La partie étatique, dans son mémoire supplémentaire, conclut au rejet du recours, alors que la demande d’échange de renseignements des autorités, en ce qui concerne le volet des revenus et actifs du contribuable concerné, présenterait un lien avec la finalité fiscale poursuivie et qu’il ne pourrait pas être exclu que les informations se révèleraient pertinentes pour l'enquête spécifique en question. En l’occurrence, Monsieur (A) aurait conservé des liens très proches avec la Suède, compte tenu de son activité économique importante y exercée, de sorte qu’il pourrait y être assujetti à l'impôt sur ses revenus mondiaux en application de la législation suédoise. Ainsi, les autorités suédoises, par le biais de la demande d’échange de renseignements litigieuse, viseraient, d'un côté, à contrôler si le contribuable concerné serait un résident fiscal en application d'un ou de plusieurs des trois critères légaux en vérifiant l'exactitude des informations de séjour fournies par ce dernier, et, d'un autre côté, à déterminer le montant des revenus imposables de ce dernier en Suède. La partie étatique fait encore valoir, dans ce cadre, que les autorités suédoises pourraient demander des informations concernant les revenus mondiaux du contribuable concerné sans devoir préalablement lui communiquer une décision séparée concernant sa résidence fiscale et l'étendue de son obligation fiscale, décision qui ferait partie intégrante de la décision d'imposition prise après la clôture des investigations menées.
A titre liminaire, le tribunal constate que la demande d’échange de renseignements des autorités suédoises ayant donné lieu à la décision d’injonction litigieuse, est basée sur la directive 2011/16/UE, tandis que la décision d’injonction du 31 juillet 2024, quant à elle, est fondée sur la loi du 25 novembre 2014.
Le tribunal relève de manière générale que la directive 2011/16/UE prime, dans les relations entre Etats membres de l’Union européenne, les conventions préventives des doubles impositions conclues par deux d’entre eux - non invoquée en l’espèce - en tant que disposition du droit de l’Union européenne hiérarchiquement supérieure, une convention de double imposition devenant essentiellement pertinente si elle prévoit, sous un certain aspect, un échange de renseignements plus étendu que la directive 2011/16/UE, qui admet elle-même, au vœu de son article 1er, alinéa 3, « l’exécution de toute obligation des États membres quant à une coopération administrative plus étendue qui résulterait d’autres instruments juridiques, y compris d’éventuels accords bilatéraux ou multilatéraux » 1.

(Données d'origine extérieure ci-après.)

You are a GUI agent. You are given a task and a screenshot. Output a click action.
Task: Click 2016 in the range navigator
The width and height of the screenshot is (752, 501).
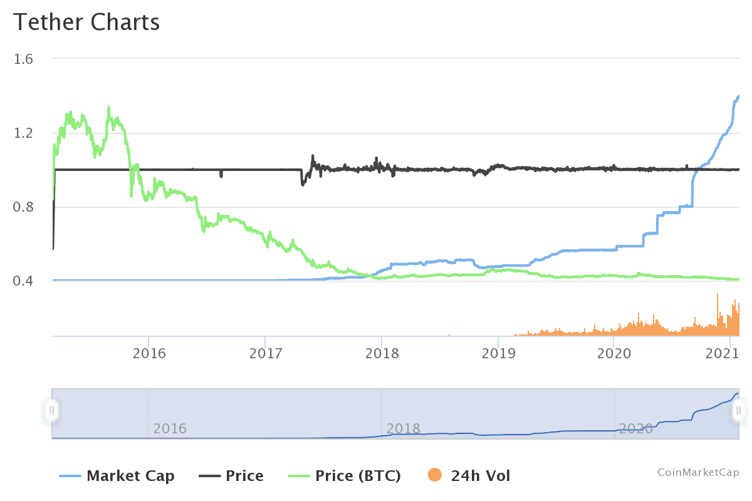tap(170, 429)
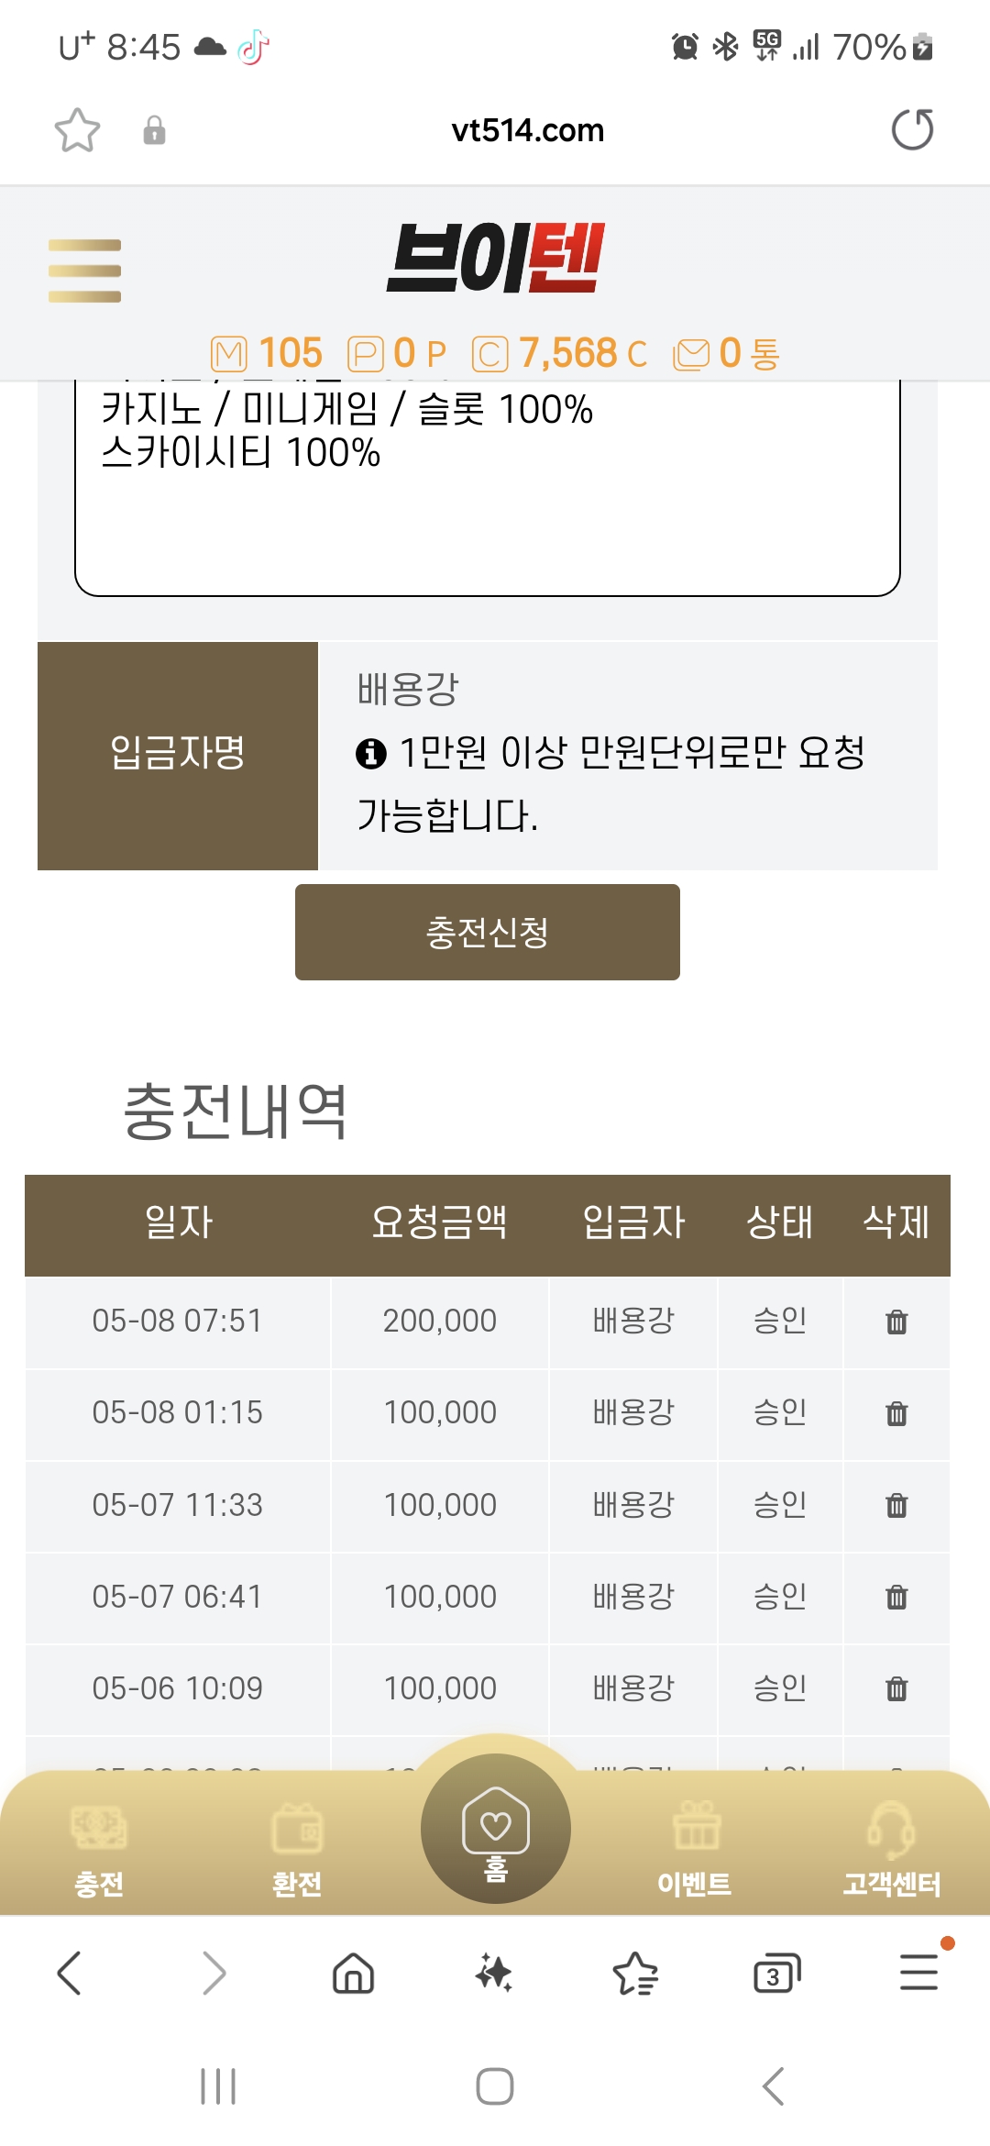Open the browser menu with the orange dot
This screenshot has width=990, height=2146.
pos(919,1972)
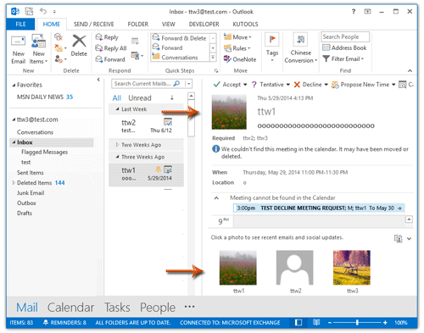Accept the meeting request

[x=227, y=85]
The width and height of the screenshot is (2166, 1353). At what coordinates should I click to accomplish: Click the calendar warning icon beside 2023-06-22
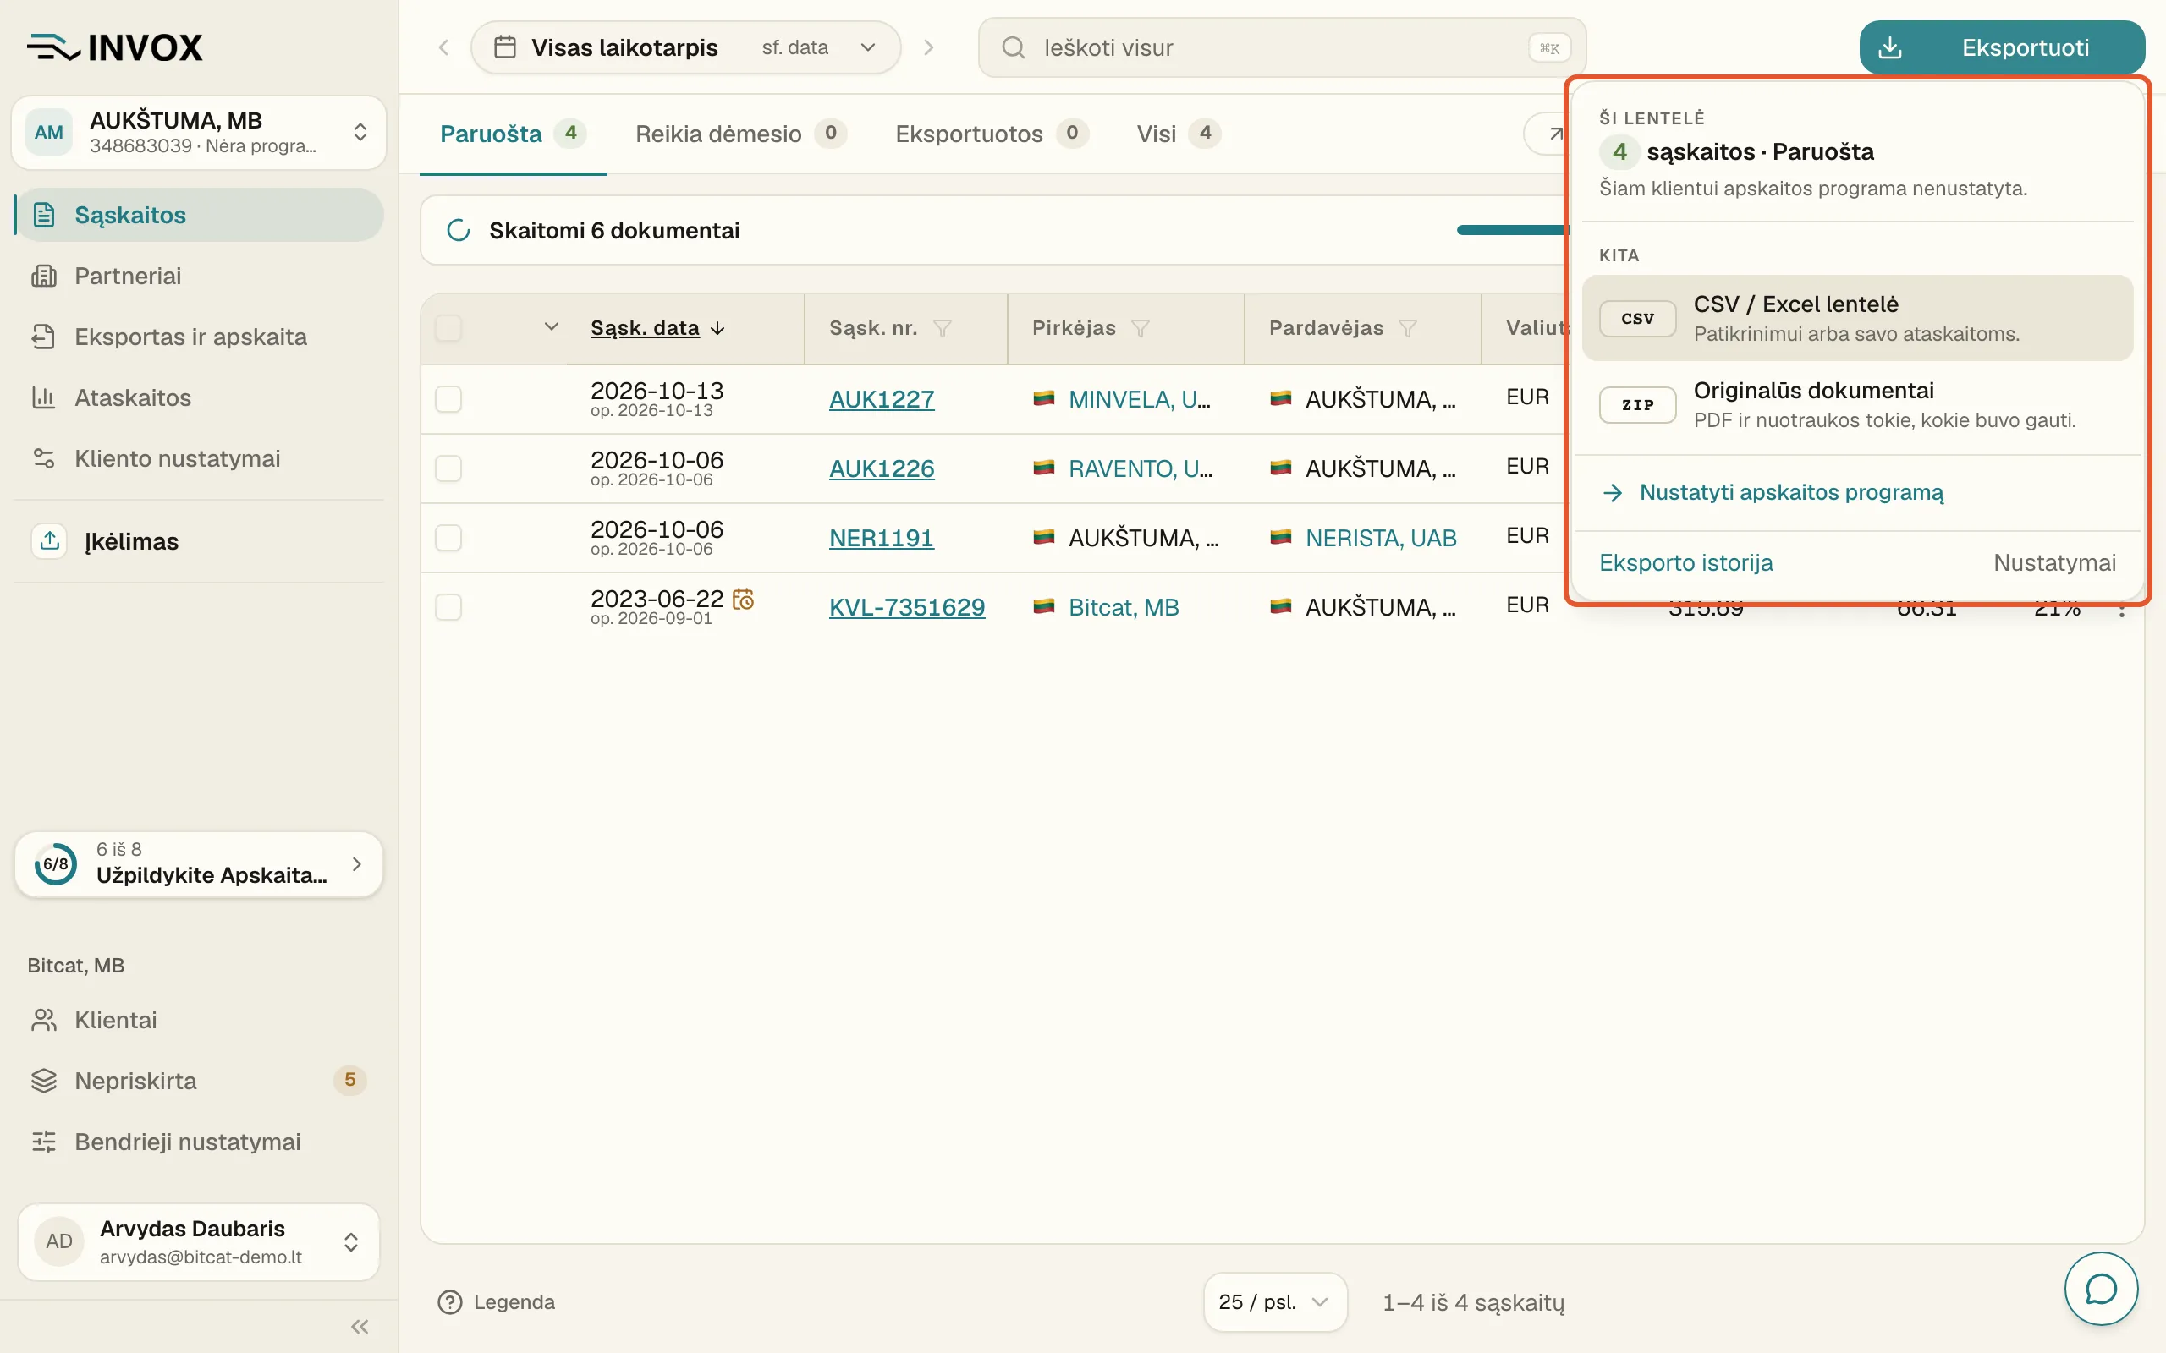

Il s’ensuit que la directive 2011/16/UE, ensemble avec la loi du 29 mars 2013 ayant transposé son contenu en droit interne, constitue le cadre légal de référence par rapport à la décision d’injonction litigieuse.
Quant à la notion de pertinence vraisemblable, il échet de relever qu’aux termes de l’article 6 de la loi du 29 mars 2013 :
« A la demande de l’autorité requérante, l’autorité requise luxembourgeoise lui communique les informations vraisemblablement pertinentes pour l’administration et l’application de la législation interne de l’Etat membre requérant relative aux taxes et impôts visés à l’article 1er, dont elle dispose ou qu’elle obtient à la suite d’enquêtes administratives ».
Par ailleurs, en vertu de l’article 6bis de la loi du 29 mars 2013 « (1) Aux fins d’une demande visée aux articles 5 et 6, les informations demandées sont vraisemblablement pertinentes lorsque, au moment où la demande est formulée, l’autorité requérante estime que, conformément à son droit national, il existe une possibilité raisonnable que les informations demandées soient pertinentes pour les affaires fiscales d’un ou plusieurs contribuables, identifiés par leur nom ou autrement, et justifiées aux fins de l’enquête.
(2) Dans le but de démontrer la pertinence vraisemblable des informations demandées, l’autorité requérante fournit au moins les informations suivantes à l’autorité requise :
a) la finalité fiscale des informations demandées ; et b) la spécification des informations nécessaires à l’administration ou à l’application de son droit national. (…) ».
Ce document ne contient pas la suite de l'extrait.